# Task directions:
Convert the records from the line containing "The height and width of the screenshot is (468, 1579)." through the line containing "will (608, 473).", inclusive, into a JSON list of strings with one string per line, omitting blank lines.

# Exercise data:
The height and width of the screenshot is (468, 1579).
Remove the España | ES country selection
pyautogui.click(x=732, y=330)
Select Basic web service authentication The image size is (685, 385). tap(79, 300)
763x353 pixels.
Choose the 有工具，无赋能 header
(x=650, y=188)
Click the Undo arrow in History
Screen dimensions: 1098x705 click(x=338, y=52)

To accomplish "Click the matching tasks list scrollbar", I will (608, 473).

==

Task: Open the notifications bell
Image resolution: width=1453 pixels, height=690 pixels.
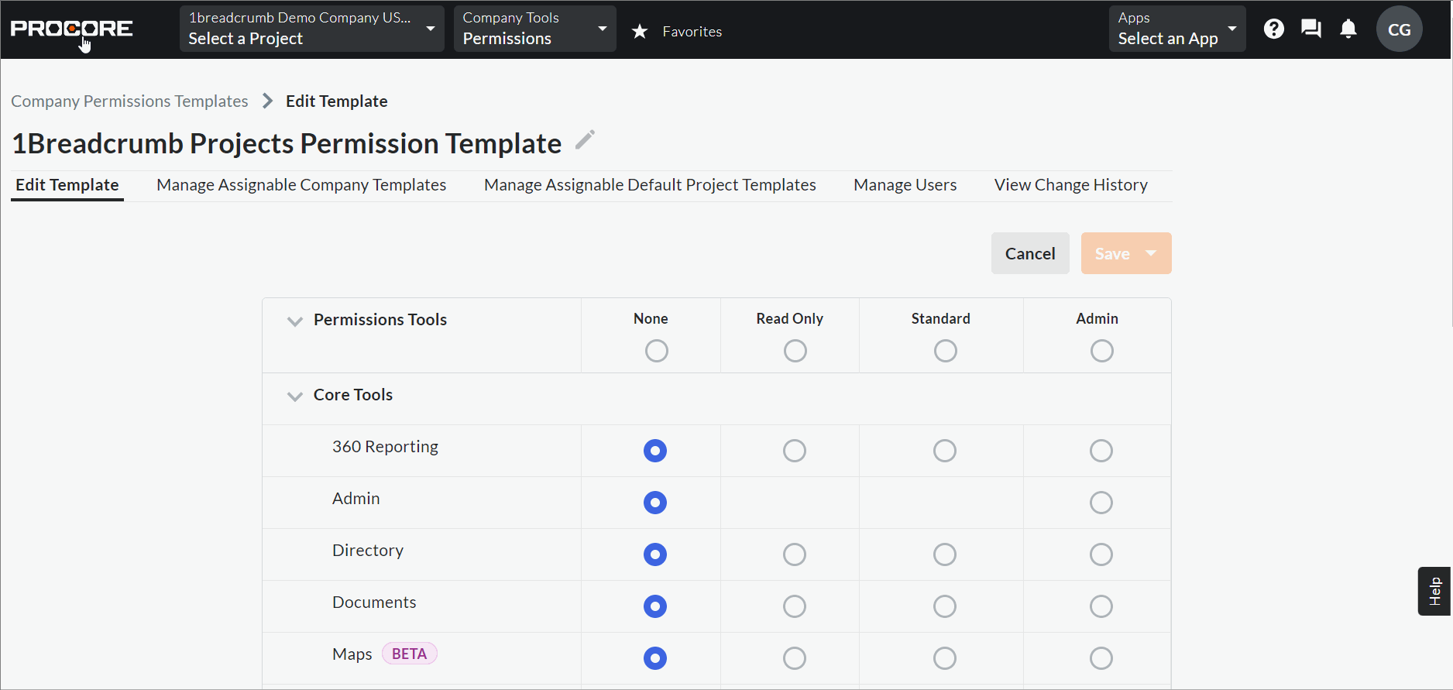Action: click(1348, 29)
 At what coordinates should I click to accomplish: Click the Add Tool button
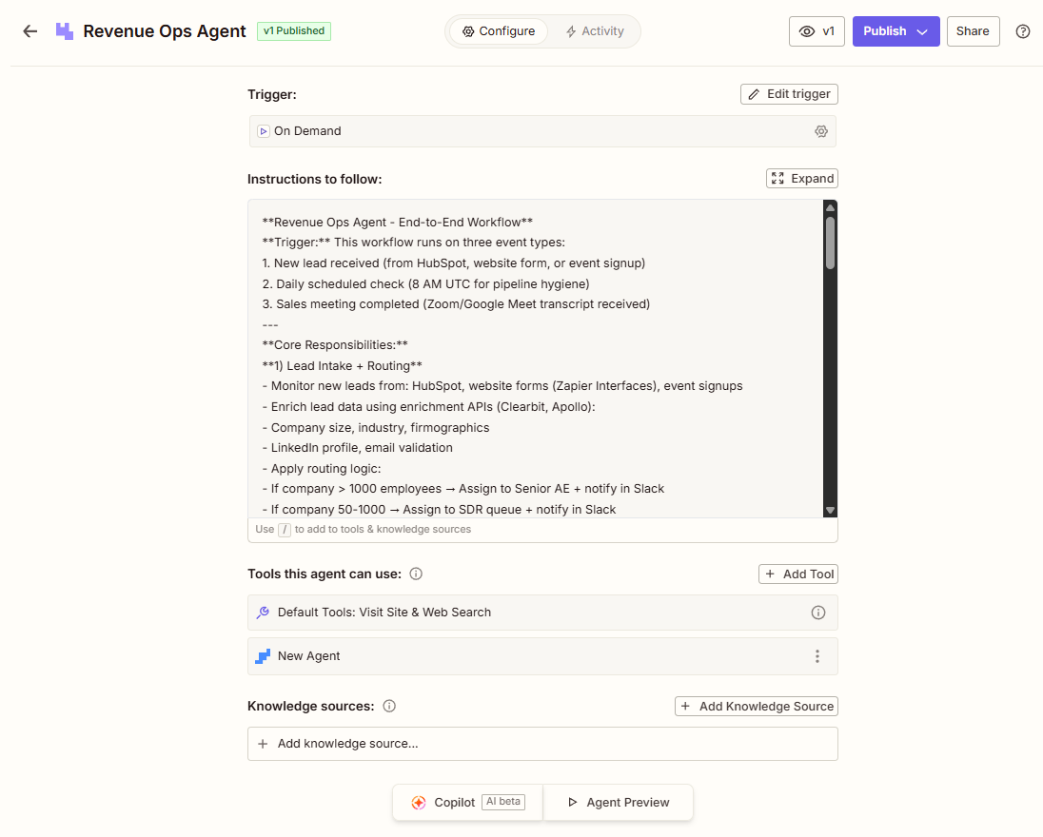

---

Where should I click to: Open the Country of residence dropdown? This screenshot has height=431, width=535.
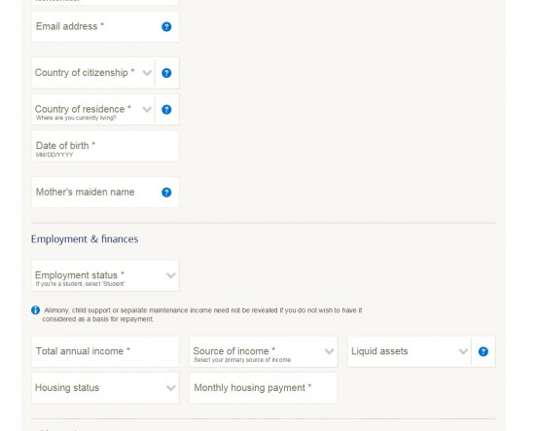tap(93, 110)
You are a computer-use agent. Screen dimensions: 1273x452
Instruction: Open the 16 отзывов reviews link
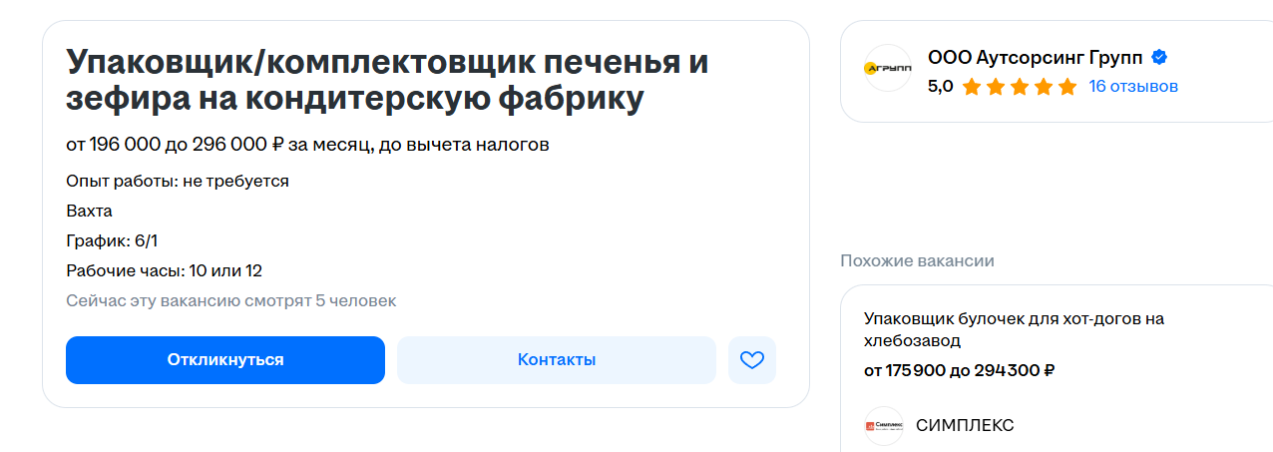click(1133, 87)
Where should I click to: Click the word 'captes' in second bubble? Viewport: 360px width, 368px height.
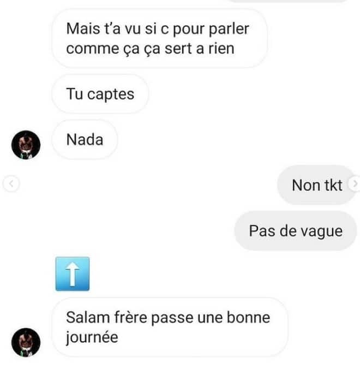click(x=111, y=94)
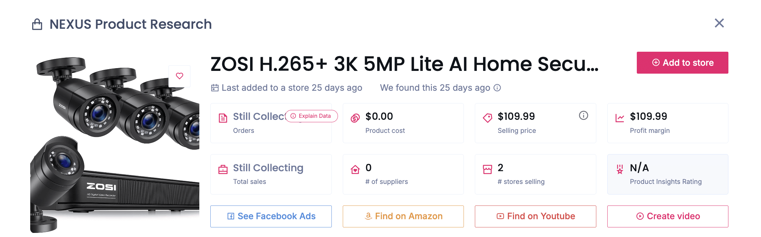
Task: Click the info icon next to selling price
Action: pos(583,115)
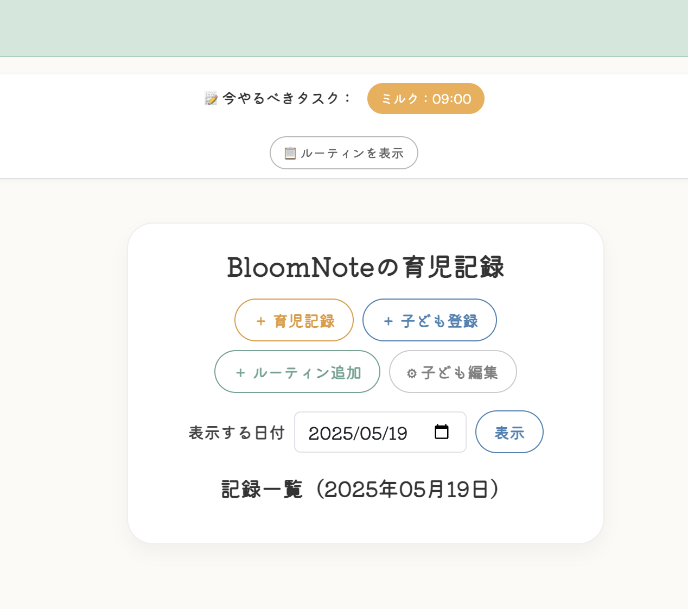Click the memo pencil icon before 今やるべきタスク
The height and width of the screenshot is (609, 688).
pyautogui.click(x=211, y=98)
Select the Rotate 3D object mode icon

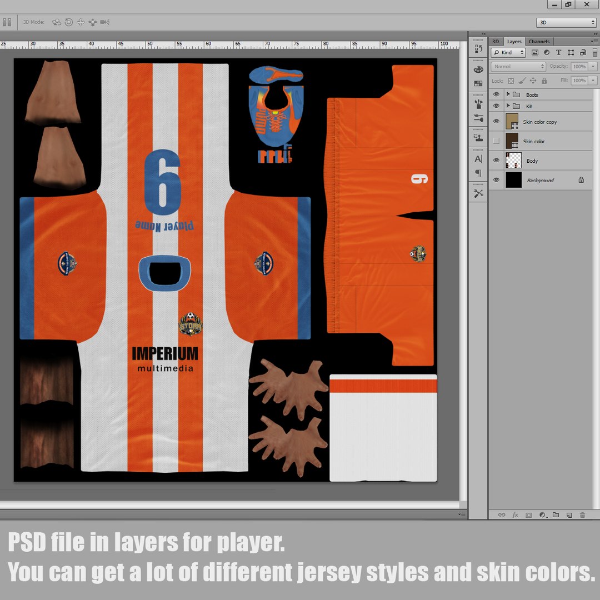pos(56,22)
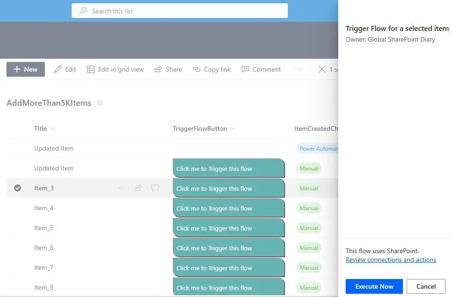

# Solution for this exercise:
[
  "The height and width of the screenshot is (468, 1579).",
  "Remove the España | ES country selection",
  "pyautogui.click(x=732, y=330)",
  "Select Basic web service authentication The image size is (685, 385). tap(79, 300)",
  "763x353 pixels.",
  "Choose the 有工具，无赋能 header",
  "(x=650, y=188)",
  "Click the Undo arrow in History",
  "Screen dimensions: 1098x705 click(x=338, y=52)",
  "To accomplish \"Click the matching tasks list scrollbar\", I will (608, 473)."
]